PHOTOGRAPHIC PROCRASTINATION
My memory of childhood has little to do with black and white Kodak moments printed on glossy photographic paper. Those images, framed in white deckle, are family memories. They are copies of the updates shared with grandparents, aunts, uncles and old friends. Mother sent them off enclosed with her cards and letters keeping everyone up to date on how her five children were doing. But my own recollection of childhood has nothing to do with the people whose images she shared, and everything to do with places, events, and maybe on occasion, weather. Tornadoes, houses, sidewalks, playgrounds, rain storms, puddles, driveways, steps, trees, fences, porches, chairs, dogs, cats and other critters, they are all there … but people rarely populate my memory. Yet I am drawn to those early photos, because they reassure me of the authenticity of my real memories. The picture might be of the family dressed up for easter Sunday, but I recognize we are standing on the concrete sidewalk and the little stairs leading to our old front porch in Iowa City, so I can identify myself as real within the family construct. I suppose it isn’t odd, that I should feel this need to identify myself from family photographs, because my real memoires have no physical presence. After all, memories reside only in the mind. But like family stories, while family photographs may be constructed from the vision of others, they serve as a permanent reminder of our own impermanent existence.
So now that I am the photographer for my own life, the question is, to what purpose? Do I have any real memory attached to the hundreds of travel photos I have taken? The fading images of various farewell, birthday, graduation, or retirement parties … do I care about anyone who is there? Like all those people, the hundreds of garden photos, classic front doors, fences and gateposts await identification. Is there a reason to keep any of them? There they all are in their hundreds, dressed up in glossy plastic sleeves sitting on the bottom shelf of my bookcase. Is it necessary to keep them all? Who are they all? What castle, church or village is that anyway? Who are the fuzzy people standing next to the Pimms cup at the end of term? And where am I? Oh yes, that’s right … I took the pictures, so there is no me there.

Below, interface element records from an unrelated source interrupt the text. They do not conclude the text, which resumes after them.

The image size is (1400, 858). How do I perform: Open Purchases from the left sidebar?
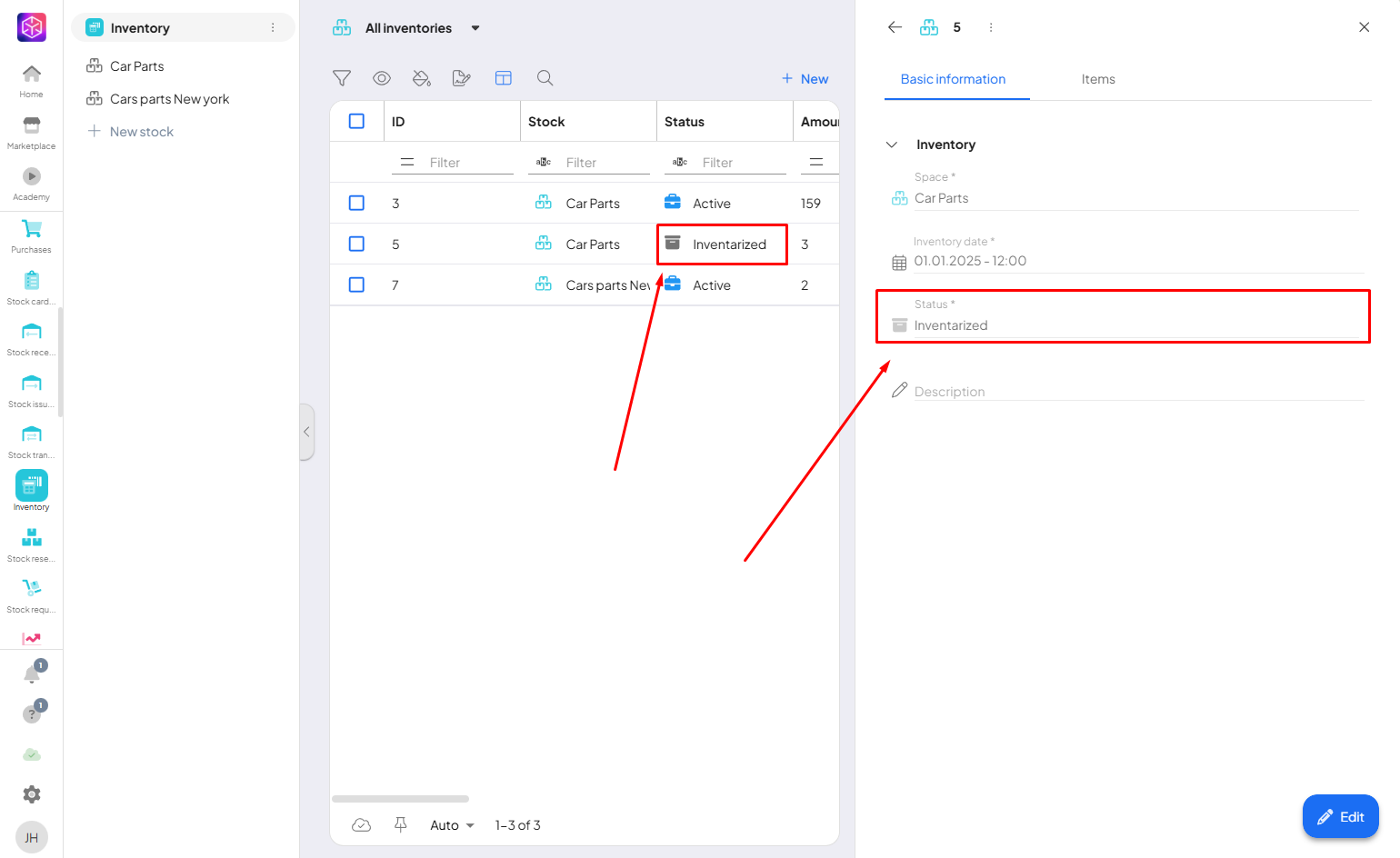pyautogui.click(x=31, y=235)
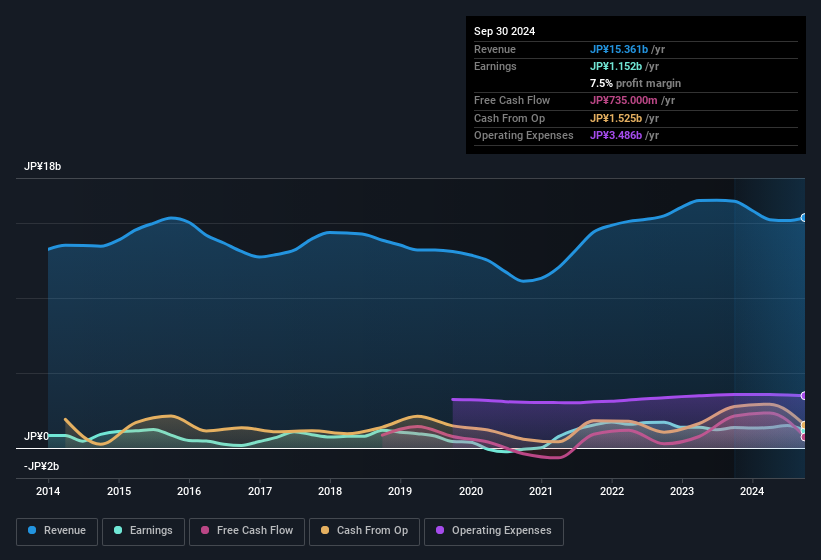Click the blue Revenue legend dot
The height and width of the screenshot is (560, 821).
tap(33, 531)
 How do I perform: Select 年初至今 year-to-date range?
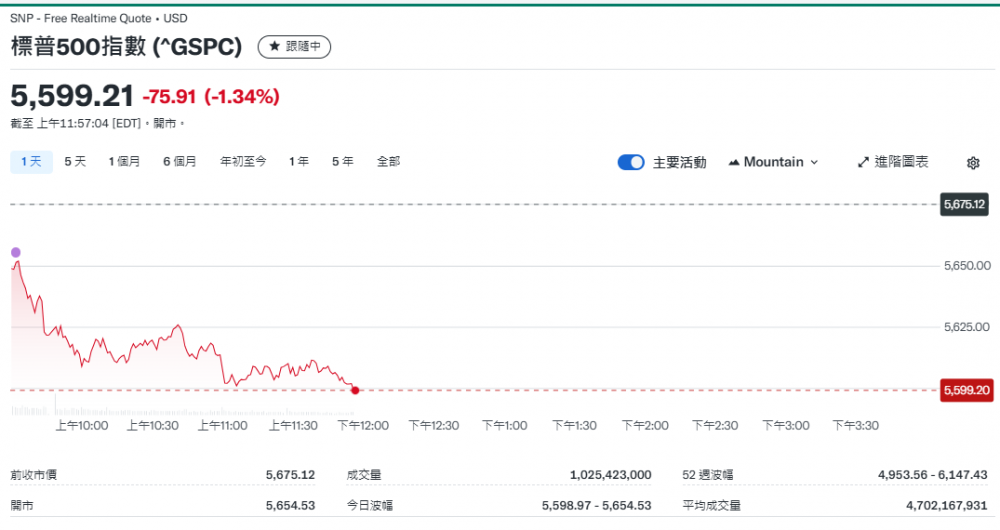(243, 161)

The truth is all those photographs act like cue cards for the plot line of my life. There are all those images of friends only I can recall. No one else will ever be interested in the pictures of me and my friend Julia by the bakery in Broadstairs, England, mugging for the camera and laughing at God-knows-what? Julia is gone. She died tragically, and while I have no real memory of what was so dreadfully funny that day, I keep the images to help me recall her existence and to trigger my real memories of her. She was a bright light of energy with an absurd sense of humor, and I miss her. So, I guess the answer is yes, I need to keep some portion of my printed photos, because there are so many people and places I would like to recall, and they are all in there somewhere. However, there is really no rush. Mother always said that procrastination was a useful tool. So I shall take it one-step-at-a-time as I address the proliferation of printed photographs lying in wait. Step one … I’ll think about it.
4 Replies to “PHOTOGRAPHIC PROCRASTINATION”
A passing thought about playing cards with a deck of self created stories.
What a clever thought provoking idea.
Oh those photos. In a little box I carry in my hand. How to control the ease of taking an image. I was better off when I had to chose carefully what I wanted to remember.
It is indeed hard to resist the iPhone camera’s appeal.